*** Extracted information ***
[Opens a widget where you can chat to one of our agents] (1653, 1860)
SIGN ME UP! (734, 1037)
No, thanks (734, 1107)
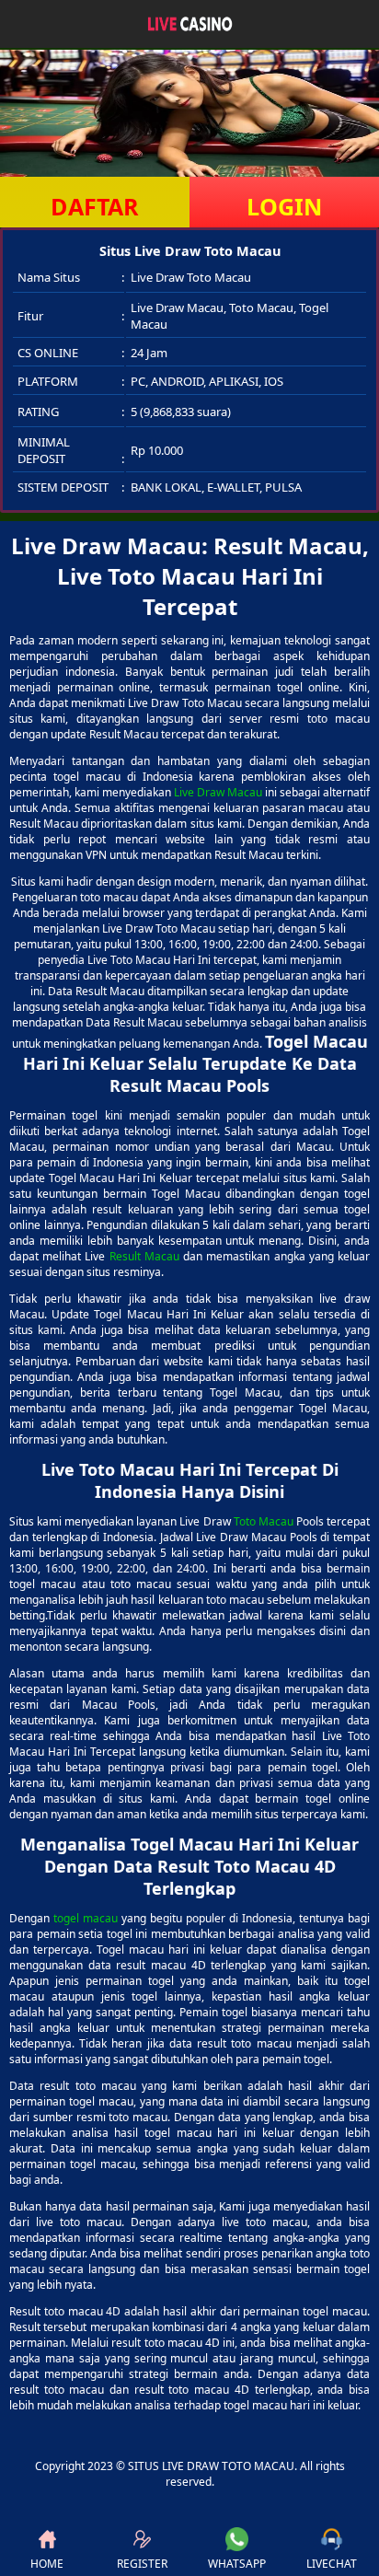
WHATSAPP (237, 2563)
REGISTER (142, 2563)
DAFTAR (95, 206)
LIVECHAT (331, 2563)
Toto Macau (263, 1521)
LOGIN (284, 206)
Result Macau (144, 1256)
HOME (46, 2563)
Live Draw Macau (218, 792)
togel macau (85, 1918)
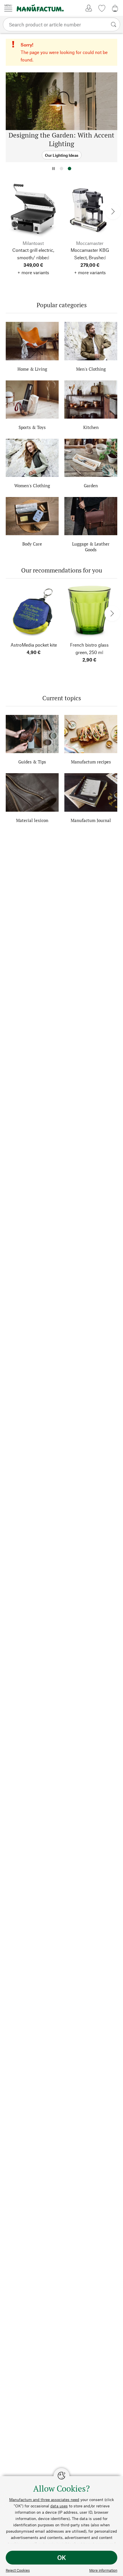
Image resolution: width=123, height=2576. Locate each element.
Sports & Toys (32, 427)
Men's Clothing (91, 369)
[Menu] (8, 8)
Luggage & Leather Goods (91, 546)
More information (103, 2570)
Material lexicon (32, 820)
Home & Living (32, 369)
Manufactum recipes (91, 762)
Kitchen (91, 427)
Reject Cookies (18, 2570)
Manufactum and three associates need (44, 2499)
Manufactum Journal (91, 820)
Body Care (32, 544)
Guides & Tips (32, 762)
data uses (59, 2505)
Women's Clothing (32, 485)
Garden (91, 485)
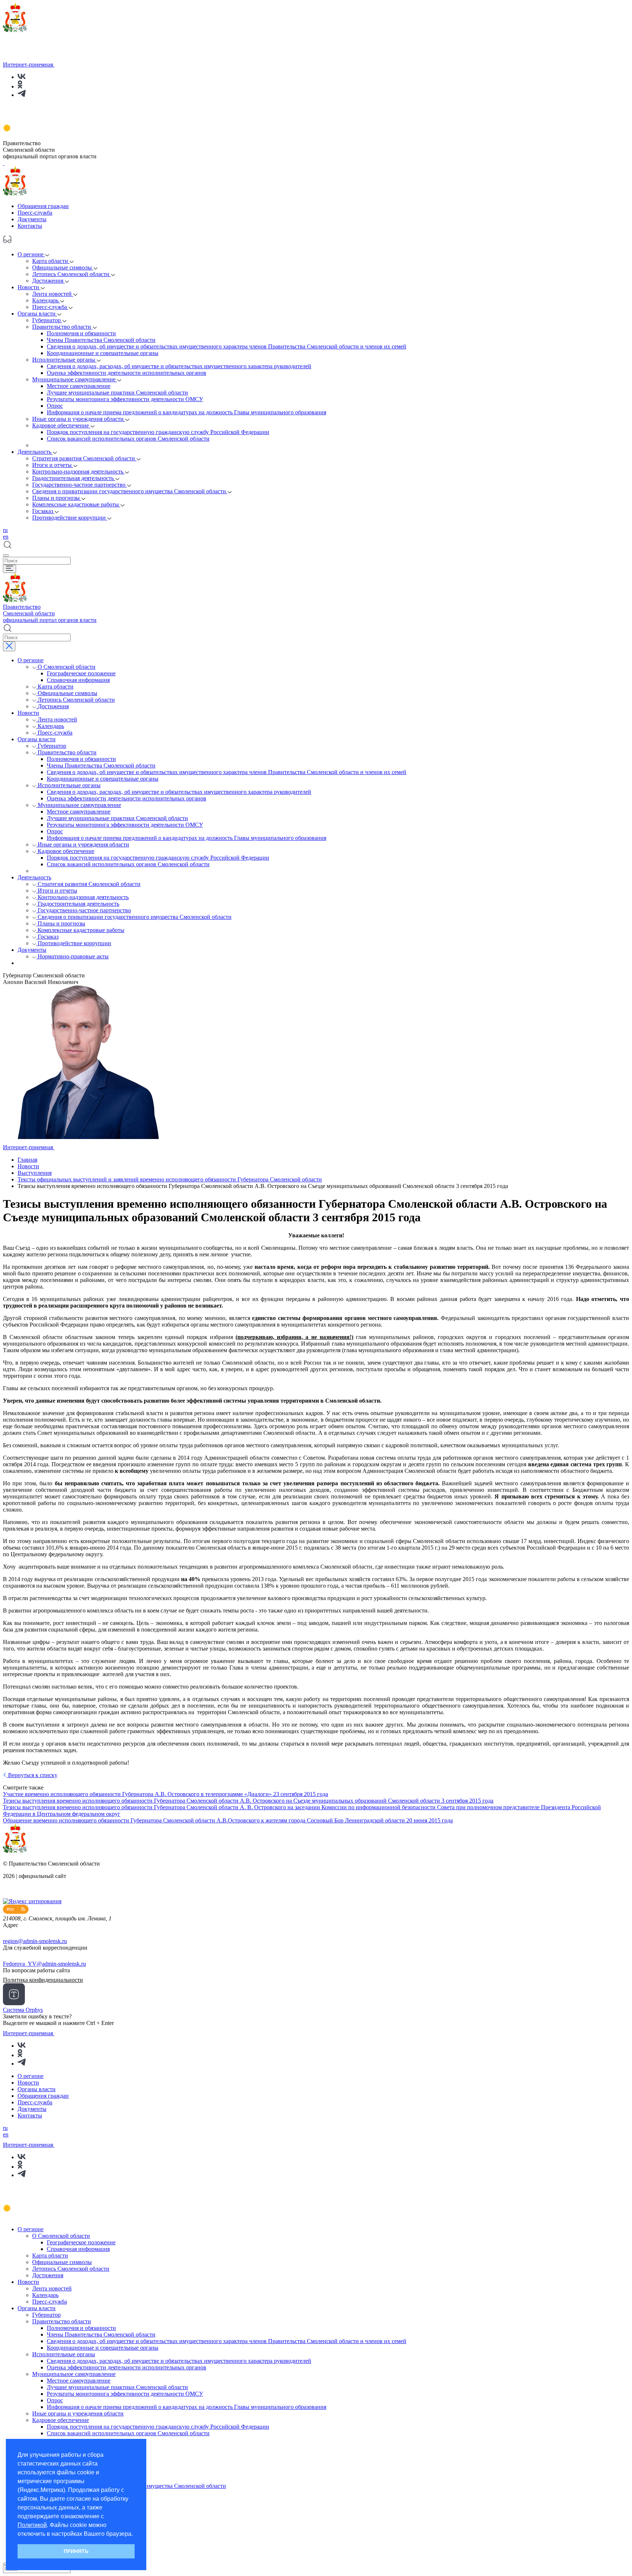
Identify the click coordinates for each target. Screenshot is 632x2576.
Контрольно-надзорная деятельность (78, 471)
*** End of Extracted information ***
Work to complete:
Only the lines from the one containing "Garden (91, 485)" through the end of the listing above should be reproduced, exactly as they stand. Leave the pictures out.

Written solution:
Garden (91, 485)
Identify the click coordinates for each target. Screenshot is 632x2576.
Контрольно-надзорная деятельность (78, 471)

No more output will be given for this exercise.